Feld Entertainment, which owns Ringling Bros., will now prepare for a show without them. It will be called “Out of this World” and take place in outer space with a “good vs. evil” storyline — the first time the show has featured a plot — and new technology.

Meanwhile, the retired elephants will go to Florida and the Ringling Bros. and Barnum and Bailey Center for Elephant Conservation. They’ll join 11 fellow performers in a herd of 29 and will be studied by researchers, academics, and conservationists to both learn how to re-populate the Asian species and figure out how the animals are so resistant to cancer in hopes of developing treatments for people.

Tobias said this move is evidence of how people’s attitudes have changed since the 19th century. They’d rather see elephants in their natural habitat, than a Ringling Bros. circus.

“I think people will get a lot more satisfaction out of elephants living their real lives than to see them performing as clowns. It’s kind of a new age in our understanding and sympathy and empathy toward elephants.”

There evidently hasn’t been much sympathy for the animals over the years. Various complaints from animal rights activists and legal challenges over the years have exposed deaths, disease in captivity, the separation of babies from mothers, and lengthy periods of time spent in chains.
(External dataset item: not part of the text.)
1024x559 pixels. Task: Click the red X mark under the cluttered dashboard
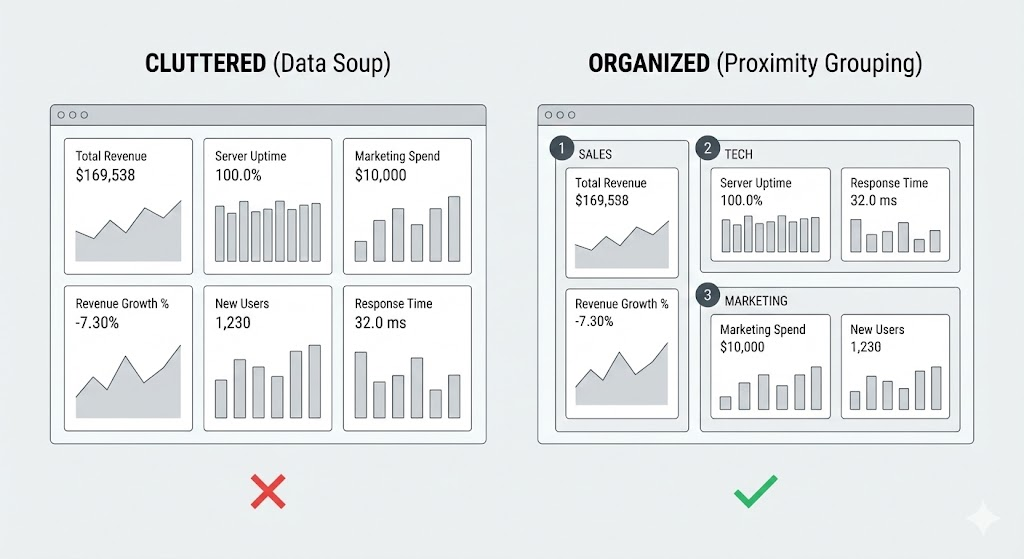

Activists were also accused of lying about mistreatment, however, and were ordered to pay a $16 million settlement as a result. They are considering the animals’ retirement a victory, including Elinor Molgebott with the Humane Society of New York, according to CBS News.

“It’s an end of an era that should have ended a long, long time ago. This is so unnatural for them. They shouldn’t be subject to abuse.”

Regardless, Feld announced that they would retire their elephants from Ringling Bros. by 2018 but have taken them out of the ring 18 months earlier. Company president Kenneth Feld said the move was not a reaction to “our critics. We’re creating the greatest resource for the preservation of the Asian elephant.”

The controversy likely won’t end, however. The Florida center has a breeding program, and the Humane Society wants that program to end and the elephants to retire in one of two sanctuaries instead. And Ringling Bros. is keeping other animals in its shows, including lions, tigers, horses, dogs, pigs, and kangaroos.